<<<<
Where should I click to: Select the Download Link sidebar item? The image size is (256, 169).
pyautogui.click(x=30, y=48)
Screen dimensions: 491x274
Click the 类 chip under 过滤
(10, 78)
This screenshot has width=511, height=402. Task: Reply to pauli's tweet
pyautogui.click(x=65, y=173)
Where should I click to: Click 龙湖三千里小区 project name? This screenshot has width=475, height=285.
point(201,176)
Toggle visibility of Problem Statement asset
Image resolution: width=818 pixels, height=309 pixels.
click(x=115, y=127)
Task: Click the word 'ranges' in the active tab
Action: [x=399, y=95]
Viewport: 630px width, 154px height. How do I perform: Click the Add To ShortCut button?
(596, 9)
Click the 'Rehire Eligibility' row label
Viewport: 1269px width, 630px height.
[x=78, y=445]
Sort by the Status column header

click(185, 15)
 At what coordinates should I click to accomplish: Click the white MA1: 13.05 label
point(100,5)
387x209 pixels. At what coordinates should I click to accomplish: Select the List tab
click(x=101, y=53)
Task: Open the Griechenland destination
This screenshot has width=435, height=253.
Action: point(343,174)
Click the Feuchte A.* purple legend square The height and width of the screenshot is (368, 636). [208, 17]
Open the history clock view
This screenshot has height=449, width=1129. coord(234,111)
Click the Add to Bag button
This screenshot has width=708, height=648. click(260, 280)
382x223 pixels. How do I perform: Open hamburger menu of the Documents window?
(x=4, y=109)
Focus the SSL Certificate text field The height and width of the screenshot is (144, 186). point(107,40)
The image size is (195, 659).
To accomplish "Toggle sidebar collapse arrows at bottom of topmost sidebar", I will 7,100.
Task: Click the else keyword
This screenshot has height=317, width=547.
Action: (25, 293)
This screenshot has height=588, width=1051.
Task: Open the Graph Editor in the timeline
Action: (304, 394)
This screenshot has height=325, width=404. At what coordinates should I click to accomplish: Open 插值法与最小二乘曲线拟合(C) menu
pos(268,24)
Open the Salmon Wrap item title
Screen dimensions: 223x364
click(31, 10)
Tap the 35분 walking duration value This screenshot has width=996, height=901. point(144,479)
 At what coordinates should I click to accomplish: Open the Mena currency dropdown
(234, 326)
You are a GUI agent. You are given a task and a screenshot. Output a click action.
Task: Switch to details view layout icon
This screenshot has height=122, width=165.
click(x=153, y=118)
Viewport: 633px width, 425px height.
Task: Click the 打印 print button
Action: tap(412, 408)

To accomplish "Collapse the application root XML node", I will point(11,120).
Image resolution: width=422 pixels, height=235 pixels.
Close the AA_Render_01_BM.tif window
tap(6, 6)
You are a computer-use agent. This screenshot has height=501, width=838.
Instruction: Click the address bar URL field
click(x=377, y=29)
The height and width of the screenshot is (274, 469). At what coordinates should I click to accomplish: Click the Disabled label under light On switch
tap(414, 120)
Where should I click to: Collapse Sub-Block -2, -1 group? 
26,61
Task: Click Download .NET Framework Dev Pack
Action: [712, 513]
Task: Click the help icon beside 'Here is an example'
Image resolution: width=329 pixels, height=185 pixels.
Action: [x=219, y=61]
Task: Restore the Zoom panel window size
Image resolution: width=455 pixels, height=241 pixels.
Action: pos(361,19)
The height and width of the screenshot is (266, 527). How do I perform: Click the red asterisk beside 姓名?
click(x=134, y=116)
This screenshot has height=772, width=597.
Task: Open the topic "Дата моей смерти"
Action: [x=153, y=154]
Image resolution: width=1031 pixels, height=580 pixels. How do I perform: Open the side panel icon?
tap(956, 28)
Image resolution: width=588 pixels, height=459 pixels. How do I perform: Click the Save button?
>>>>
**REQUIRED WORK:**
Rewrite the lines above as a numbered list, starting with the line containing "Where should I click to: Collapse" and going on through the last line, leaving out any blank lines.

**RESPONSE TO THIS EXERCISE:**
1. Where should I click to: Collapse Sub-Block -2, -1 group? 
2. 26,61
3. Task: Click Download .NET Framework Dev Pack
4. Action: [712, 513]
5. Task: Click the help icon beside 'Here is an example'
6. Image resolution: width=329 pixels, height=185 pixels.
7. Action: [x=219, y=61]
8. Task: Restore the Zoom panel window size
9. Image resolution: width=455 pixels, height=241 pixels.
10. Action: pos(361,19)
11. The height and width of the screenshot is (266, 527). How do I perform: Click the red asterisk beside 姓名?
12. click(x=134, y=116)
13. This screenshot has height=772, width=597.
14. Task: Open the topic "Дата моей смерти"
15. Action: [x=153, y=154]
16. Image resolution: width=1031 pixels, height=580 pixels. How do I perform: Open the side panel icon?
17. tap(956, 28)
18. Image resolution: width=588 pixels, height=459 pixels. How do I perform: Click the Save button?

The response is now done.